**Tasks to complete**
A - From the essay on NHS reform, list the items the author says are produced by for-profit companies without anyone worrying about it.
B - In the NHS reform essay, what phrase does the author say lies at the heart of much of the economics debate about the health market?
C - Carry on writing the essay on NHS reform, starting right after its final sentence.

**Source passage**

Spending reductions, not fancy ideas, are likely to drive the debate about future health reform, suggests Dan Corry.
We may despair at or enjoy Andrew Lansley’s attempts to reform the health system but, right or wrong, he is coming up against an almost universal truth – reform of the NHS is very tough.
Ask most people whether they think their health service needs change to keep it up to date, to be efficient, to give a decent service and to cope with the costs of rising old age and more expensive treatments and they will agree. Try to do anything much about it and you take your political life in your hands.

But not only is the health service facing reform, it must manage significant cuts over the next three years. It is these cuts as much as theoretical arguments that are likely to drive the reform debate in the next few years.
The reasons for the resistance to change in the NHS are numerous. Some will be familiar to anyone who has tried to introduce change in local public services and some are unique to health.
Firstly, this is a very personal service that people have strong emotions about. Even when dissatisfied with aspects of the care they or their loved ones have experienced, they are full of respect for the nurses, doctors and even the hospital and tend to defend the system.
Muck about or even threaten to muck about with something they have got used to, something that works for them even if not perfectly and conservatism will out.
That, as successive Governments have found, makes it hard to do even sensible things like reorganise the numbers, type and location of hospitals: its libraries times ten. There is no reason that the factors that led to the configuration of hospitals decades ago should be relevant now.
But trying to close a general hospital or maternity unit, even if you can show a lower death rate will arise from a move to a spanking new facility, is very difficult in practice.
And that leads to the second problem – which is that the experts do not agree on what beneficial reform would look like. GPs differ from consultants and GPs differ with each other. And still other non-clinical experts warn against the power of the medics favouring policies that suit them rather than what produces good and efficient outcomes for patients.
Health service managers have different perspectives again, and many experts like the Kings Fund, feel the NHS is in fact under rather than over managed. Some politicians say we need more competition, others believe that that would ruin things.
And in my own profession – economics – the debate ranges widely too, not least because there are many reasons why the health market does not work like many other markets. Some of the usual certainties like more competition being good may or may not apply here. The grandly named asymmetric information lies at the heart of much of this since the suppliers (medics) know so much more than us (the ‘consumers’ or ‘patients’).
The third factor links to this. Most people do want a bit of a choice in the health system just as they do in schools and local services. They want to be able to choose their doctor or at least have the option to change if they are not happy with their current one; they want the option of not going to the local hospital if it has a bad reputation; and they certainly want more choice on when they can see the doctor.
However, choice is rarely top of their wish list. And if one of the ways to give them more choice is to bring in private companies, then they get very suspicious indeed, much more than private involvement in many other services.
Now lots of that is irrational. Nobody worries that the vaccines injected into their blood stream, the pills they take, the stethoscopes and MRI scanners are all produced by for-profit companies.

**Extracted entries**
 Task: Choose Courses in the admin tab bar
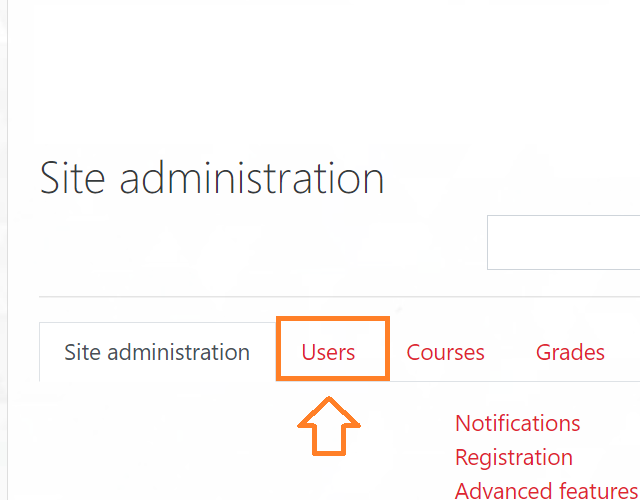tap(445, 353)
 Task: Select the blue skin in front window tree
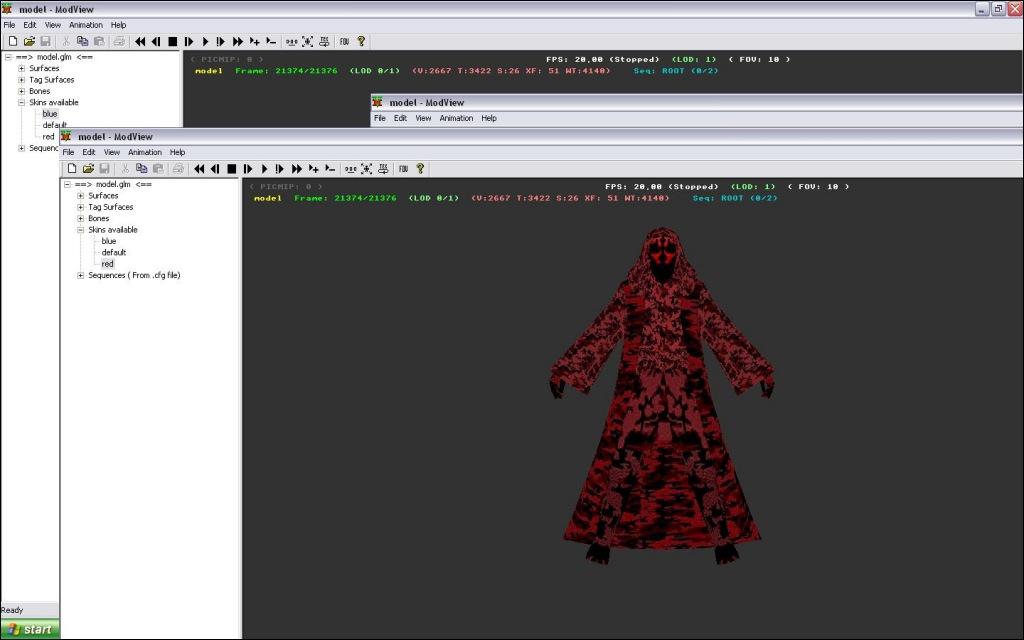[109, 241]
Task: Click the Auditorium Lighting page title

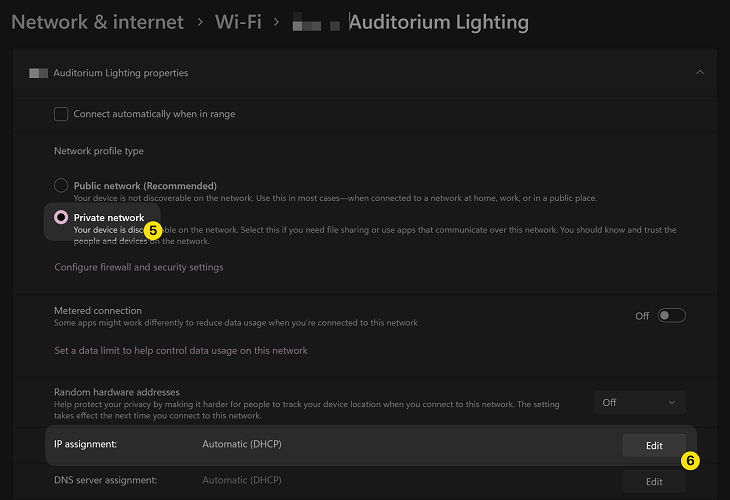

**Answer section**
A - vaccines, pills, stethoscopes, MRI scanners

B - Asymmetric information.

C -
Nor have patients worried that private providers have been doing some standard operations like hip replacements in the so called Independent Sector Treatment Centres. But they do worry that full out competition may end up being bad for them. And if someone tells them that health is just another utility they will panic.
And they have at least some economic theory behind them, for in the health market competition on price can lead to a fall in quality, and if not done well, to an undermining of cooperation between different health bodies.
Vitally too, if patients ever thought that their GP or consultant was deciding their treatment not purely on what was best but on the basis of costs or profits, then the trust between patients and clinicians would go fully out of the window.
The job of Government is therefore to find ways to harness the power of choice and competition without undermining cooperation and trust. As the current health debate shows, that is not easy.
Lastly, if you really do want to change things in major ways then you have to convince people that it is really, really needed. And that is hard when opinion polls at the end of the last government’s period in office, showed satisfaction by those who use the NHS was at a record high.
Certainly if you think the system is not sustainable, that just carrying on as we are will not work then you need to find ways to prove that to the public. And you need to have the doctors agreeing. Strangely the thing that may lead to this consensus is not what ministers say but the severe cuts in spending that the NHS is currently carrying out.
Whether needed or not, these cuts are likely to lead to longer queues, poorer service, more opting out and then people saying we cannot go on like this. For some that will be where they want to get to – with the veil they believe was created by high spending in the NHS over the last decade, finally lifted.
Others will see the cuts as a cynical attempt by free marketers to get support for a privatisation agenda that they could not achieve otherwise. A right royal argument may then break out making current disputes look tame.
Health systems the world over need reform to keep them up to scratch. Finding the right reforms and ones that the public will support remains a fundamental challenge. And as ministers have discovered, plucking a reform plan out of the hat with no pre-warning is a method guaranteed to fail.
Dan Corry is at FTI Consulting and was a former economic and policy adviser at the Treasury and in Downing Street.